Le jeu, au même titre que la photo, est devenu un élément clef de la popularité de l'iPhone, au point d'avoir gagné sa section dédiée sur l'App Store. Il aura fallu attendre qu'Apple fasse un téléphone pour qu'enfin ses clients disposent d'une énorme logithèque, qui l'eut cru !

La réussite est moins patente à la maison. 20 ans après la Pippin et en dépit d'une Apple TV qui se veut plus joueuse depuis trois ans, le salon reste comme hermétique à ces efforts vers le ludique.
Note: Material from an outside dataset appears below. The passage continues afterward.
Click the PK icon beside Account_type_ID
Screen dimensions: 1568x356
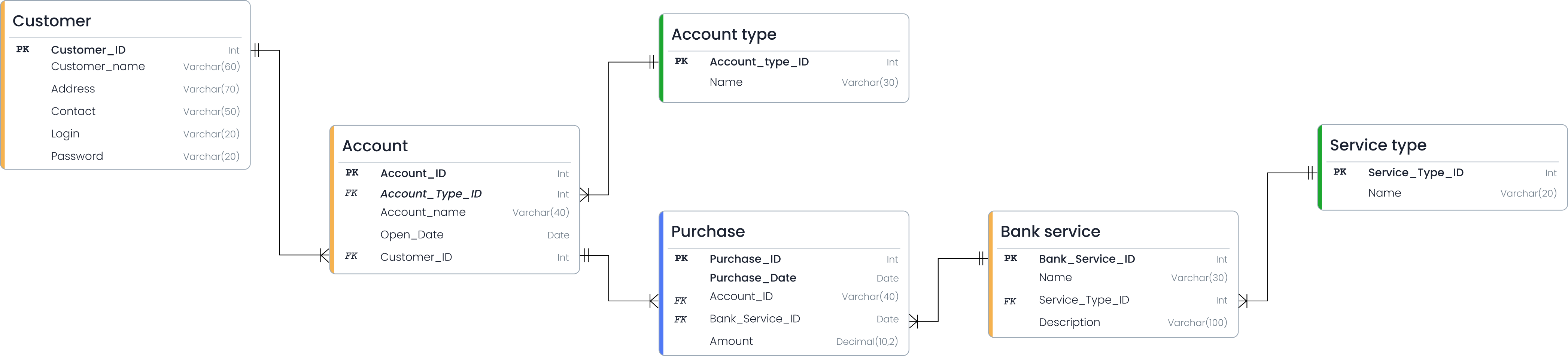[x=681, y=61]
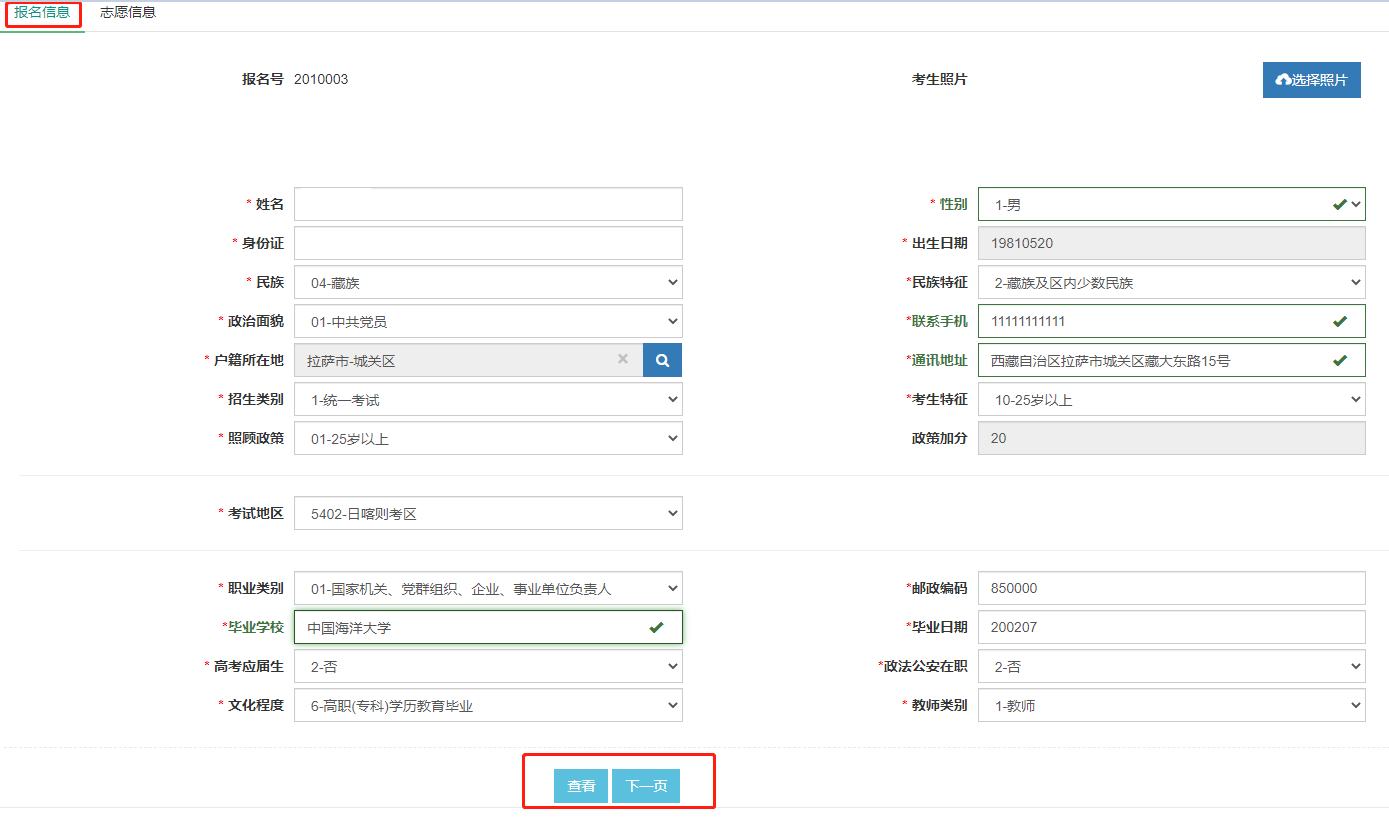
Task: Clear 户籍所在地 with the X icon
Action: pyautogui.click(x=622, y=359)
Comme hier avec la Pippin, l'Apple TV peut jouer mais elle n'est pas une console de jeu au sens strict du terme. Elle est capable mais pas forcément très adaptée avec sa fausse manette de jeu. Sur le terrain de la console pure et dure, elle est incapable de rivaliser avec ce que font Sony et Microsoft. Elle n'essaie d'ailleurs pas — Apple se garde de trop mettre en avant l'aspect jeu de son boîtier —, mais elle ne se donne peut-être pas non plus les moyens de faire mieux (lire L'Apple TV ne joue toujours pas).

La Pippin n'a laissé de trace que par son échec. D'une certaine manière, l'Apple TV actuelle en est une lointaine cousine, qui certes a bien mieux réussi grâce à d'autres de ses capacités, mais qui a hérité de quelques-unes de ses faiblesses.